Higher-order Fermi-liquid corrections for an Anderson impurity away from half-filling II: equilibrium properties

TL;DR

This paper investigates the low-energy properties of an Anderson impurity system away from half-filling, deriving higher-order Fermi-liquid corrections for equilibrium properties using Ward identities and diagrammatic analysis.

Contribution

It provides new analytical expressions for the vertex function and self-energy corrections beyond previous Fermi-liquid theories, including $ ext{omega}^2$ and $T^2$ terms, and clarifies diagrammatic cancellations.

Findings

Derived the asymptotic form of the vertex function up to linear order in frequencies.

Expressed the $ ext{omega}^2$ part of the self-energy in terms of the second derivative of the self-energy.

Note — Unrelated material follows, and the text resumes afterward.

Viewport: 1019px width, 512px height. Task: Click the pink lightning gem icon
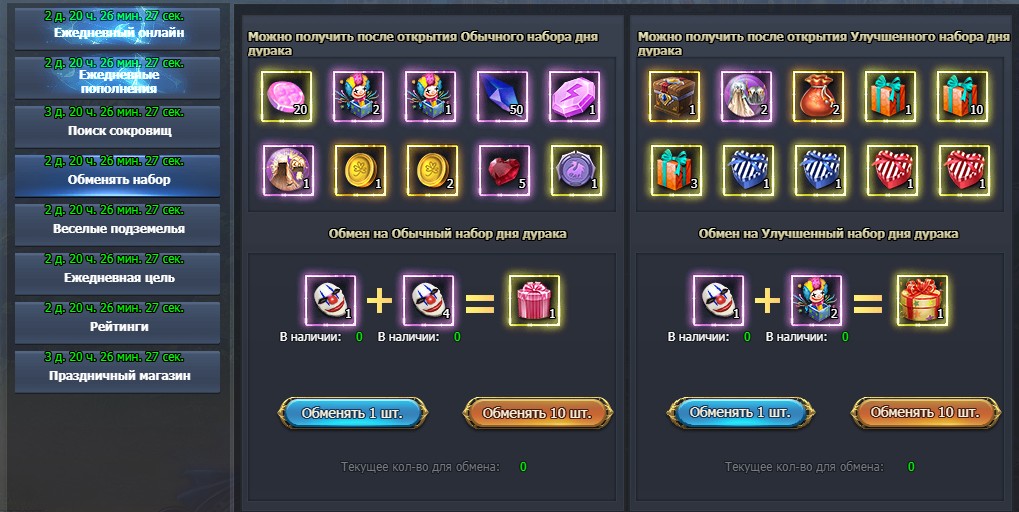(x=574, y=97)
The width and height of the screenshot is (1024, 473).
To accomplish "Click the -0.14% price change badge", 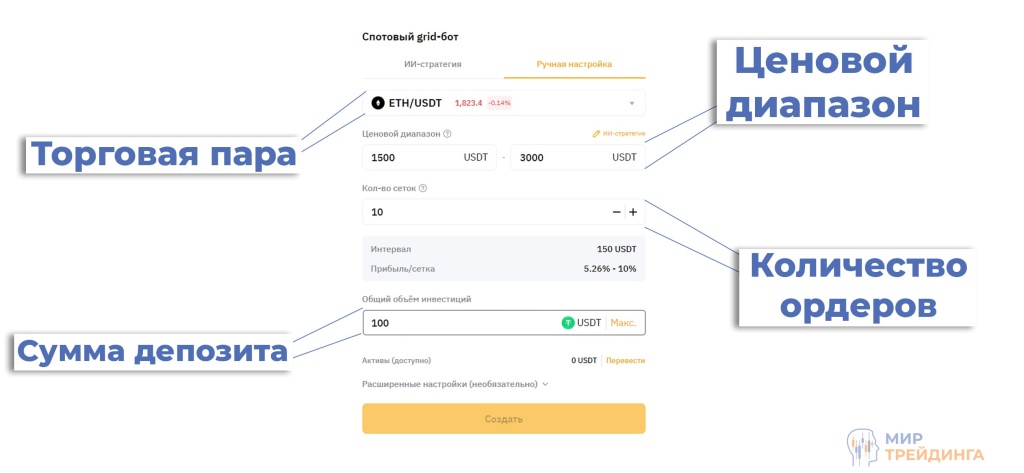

Calculated the $T^2$ correction of the self-energy involving three-body correlation functions.

Abstract

We study the low-energy behavior of the vertex function of a single Anderson impurity away from half-filling for finite magnetic fields, using the Ward identities with careful consideration of the anti-symmetry and analytic properties. The asymptotic form of the vertex function $\Gamma_{\sigma\sigma';\sigma'\sigma}^{}(i\omega,i\omega';i\omega',i\omega)$ is determined up to terms of linear order with respect to the two frequencies $\omega$ and $\omega'$, as well as the $\omega^2$ contribution for anti-parallel spins $\sigma'\neq \sigma$ at $\omega'=0$. From these results, we also obtain a series of the Fermi-liquid relations beyond those of Yamada-Yosida. The $\omega^2$ real part of the self-energy $\Sigma_{\sigma}^{}(i\omega)$ is shown to be expressed in terms of the double derivative $\partial^2\Sigma_{\sigma}^{}(0)/\partial \epsilon_{d\sigma}^{2}$ with respect to the impurity energy level $\epsilon_{d\sigma}^{}$, and agrees with the formula obtained recently by Filippone, Moca, von Delft, and Mora in the Nozi\`{e}res phenomenological Fermi-liquid theory [Phys.\ Rev.\ B {\bf 95}, 165404 (2017)]. We also calculate the $T^2$ correction of the self-energy, and find that the real part can be expressed in terms of the three-body correlation function $\chi_{\uparrow\downarrow,-\sigma}^{[3]} = \partial \chi_{\uparrow\downarrow}/\partial \epsilon_{d,-\sigma}^{}$. We also provide an alternative derivation of the asymptotic form of the vertex function. Specifically, we calculate the skeleton diagrams for the vertex function $\Gamma_{\sigma\sigma;\sigma\sigma}^{}(i\omega,0;0,i\omega)$ for parallel spins up to order $U^4$ in the Coulomb repulsion $U$. It directly clarifies the fact that the analytic components of order $\omega$ vanish as a result of the cancellation of four related Feynman diagrams which are related to each other through the anti-symmetry operation.